Add error message to set_index (a32b747)
Align column names with pandas in DataFrame.agg results (89b9503)
Allow (but still not recommended) ORDER BY in read_gbq input when an index_col is defined (89b9503)
Check for IAM role on the BigQuery connection when initializing a remote_function (89b9503)
Check that types are specified in read_gbq_function (a32b747)
Don’t use query cache for Session construction (a32b747)
Include survey link in abstract NotImplementedError exception messages (89b9503)
Label temp table creation jobs with source=bigquery-dataframes-temp label (89b9503)
Make X_train argument names consistent across methods (8fab755)
Raise AttributeError for unimplemented pandas methods (89b9503)
Raise exception for invalid function in read_gbq_function (a32b747)
Support spaces in column names in DataFrame initializater (89b9503)

Performance Improvements

Add local cache for __repr_\*__ methods (a32b747)
Lazily instantiate client library objects (89b9503)
Use row_number() filter for head / tail (8fab755)

Documentation

Add ML section under Overview (a32b747)
Add release status to table of contents (a32b747)
Add samples and best practices to read_gbq docs (a32b747)
Correct the return types of Dataframe and Series (a32b747)
Create subfolders for notebooks (a32b747)
Fix link to GitHub (89b9503)
Highlight bigframes is open-source (a32b747)
Sample ML Drug Name Generation notebook (a32b747)
Set options.bigquery.project in sample code (89b9503)
Transform remote function user guide into sample code (a32b747)
Update remote function notebook with read_gbq_function usage (8fab755)

0.2.0 (2023-08-17)

Features

Add KMeans.cluster_centers_.
Allow column labels to be any type handled by bq df, column labels can be integers now.
Add dataframegroupby.agg().
Add Series Property is_monotonic_increasing and is_monotonic_decreasing.
Add match, fullmatch, get, pad str methods.
Add series isin function.

Bug Fixes

Update ML package to use sessions for queries.
Optimize read_gbq with index_col set to cluster by index_col.
Raise ValueError if the location mismatched.
read_gbq no longer uses ‘time travel’ with query inputs.

Documentation

Add docstring to _uniform_sampling to avoid user using it.

0.1.1 (2023-08-14)

Documentation

Correct link to code repository in setup.py and use correct terminology for console.cloud.google.com links.

0.1.0 (2023-08-11)

Features

Add bigframes.pandas package with an API compatible with pandas.

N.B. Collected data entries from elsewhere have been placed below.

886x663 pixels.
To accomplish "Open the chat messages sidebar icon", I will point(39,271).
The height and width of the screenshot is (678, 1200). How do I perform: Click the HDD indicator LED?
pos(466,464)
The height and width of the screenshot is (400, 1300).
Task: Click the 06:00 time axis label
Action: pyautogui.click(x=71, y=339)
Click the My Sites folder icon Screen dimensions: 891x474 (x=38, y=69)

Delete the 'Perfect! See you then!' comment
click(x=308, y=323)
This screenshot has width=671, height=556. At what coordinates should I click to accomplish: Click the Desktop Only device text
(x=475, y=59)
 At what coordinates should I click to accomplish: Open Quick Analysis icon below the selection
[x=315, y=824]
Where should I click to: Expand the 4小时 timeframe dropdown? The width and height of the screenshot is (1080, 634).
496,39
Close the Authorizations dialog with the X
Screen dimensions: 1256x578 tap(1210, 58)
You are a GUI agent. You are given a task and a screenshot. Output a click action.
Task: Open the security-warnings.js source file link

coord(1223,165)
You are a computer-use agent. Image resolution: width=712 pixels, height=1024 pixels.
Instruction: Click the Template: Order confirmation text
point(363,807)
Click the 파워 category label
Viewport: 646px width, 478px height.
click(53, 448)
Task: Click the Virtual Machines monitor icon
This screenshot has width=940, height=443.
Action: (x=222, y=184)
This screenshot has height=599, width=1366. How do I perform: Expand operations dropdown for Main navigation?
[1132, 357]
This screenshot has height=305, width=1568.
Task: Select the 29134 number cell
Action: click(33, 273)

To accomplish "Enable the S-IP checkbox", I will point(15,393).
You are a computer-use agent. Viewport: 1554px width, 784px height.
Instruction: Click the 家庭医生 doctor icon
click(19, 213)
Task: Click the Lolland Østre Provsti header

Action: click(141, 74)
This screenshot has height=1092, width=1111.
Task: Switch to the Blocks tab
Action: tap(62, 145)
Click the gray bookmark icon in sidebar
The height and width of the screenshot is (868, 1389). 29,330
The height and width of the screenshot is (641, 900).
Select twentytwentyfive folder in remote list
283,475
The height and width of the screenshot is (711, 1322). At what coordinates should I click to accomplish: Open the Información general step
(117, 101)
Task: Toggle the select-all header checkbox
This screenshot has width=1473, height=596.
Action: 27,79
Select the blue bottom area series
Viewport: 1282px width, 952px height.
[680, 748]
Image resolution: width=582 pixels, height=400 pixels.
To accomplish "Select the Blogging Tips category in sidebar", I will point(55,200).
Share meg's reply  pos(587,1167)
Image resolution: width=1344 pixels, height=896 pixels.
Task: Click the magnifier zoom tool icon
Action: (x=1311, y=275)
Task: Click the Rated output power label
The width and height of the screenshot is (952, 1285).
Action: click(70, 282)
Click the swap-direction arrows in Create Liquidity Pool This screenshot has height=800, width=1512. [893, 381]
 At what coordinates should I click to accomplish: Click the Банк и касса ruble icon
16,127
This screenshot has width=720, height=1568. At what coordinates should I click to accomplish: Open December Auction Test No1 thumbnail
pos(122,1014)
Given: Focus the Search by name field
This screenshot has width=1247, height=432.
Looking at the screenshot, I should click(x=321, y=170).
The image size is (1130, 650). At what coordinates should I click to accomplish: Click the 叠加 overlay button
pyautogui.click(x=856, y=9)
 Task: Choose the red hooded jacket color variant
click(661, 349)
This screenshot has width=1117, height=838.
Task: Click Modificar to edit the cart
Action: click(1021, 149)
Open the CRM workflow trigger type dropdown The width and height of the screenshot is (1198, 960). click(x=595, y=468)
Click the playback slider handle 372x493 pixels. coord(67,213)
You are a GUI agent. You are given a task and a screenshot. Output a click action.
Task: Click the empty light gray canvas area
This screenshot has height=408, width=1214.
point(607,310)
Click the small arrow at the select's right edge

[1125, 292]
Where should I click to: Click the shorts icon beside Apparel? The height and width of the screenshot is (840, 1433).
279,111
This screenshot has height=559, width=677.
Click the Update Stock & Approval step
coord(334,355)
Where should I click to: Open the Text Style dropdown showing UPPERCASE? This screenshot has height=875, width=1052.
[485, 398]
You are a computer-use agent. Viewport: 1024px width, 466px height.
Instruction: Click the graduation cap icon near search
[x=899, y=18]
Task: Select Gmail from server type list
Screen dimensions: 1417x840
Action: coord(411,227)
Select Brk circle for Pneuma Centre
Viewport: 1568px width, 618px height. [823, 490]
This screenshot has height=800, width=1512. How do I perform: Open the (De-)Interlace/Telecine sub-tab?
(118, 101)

Supported data sources include: BigQuery SQL queries, BigQuery tables, CSV (local and GCS), Parquet (local and Cloud Storage), and more.
Add bigframes.ml package with an API inspired by scikit-learn. Train machine learning models and run batch predicition, powered by BigQuery ML.

0.0.0 (2023-02-22)

Empty package to reserve package name.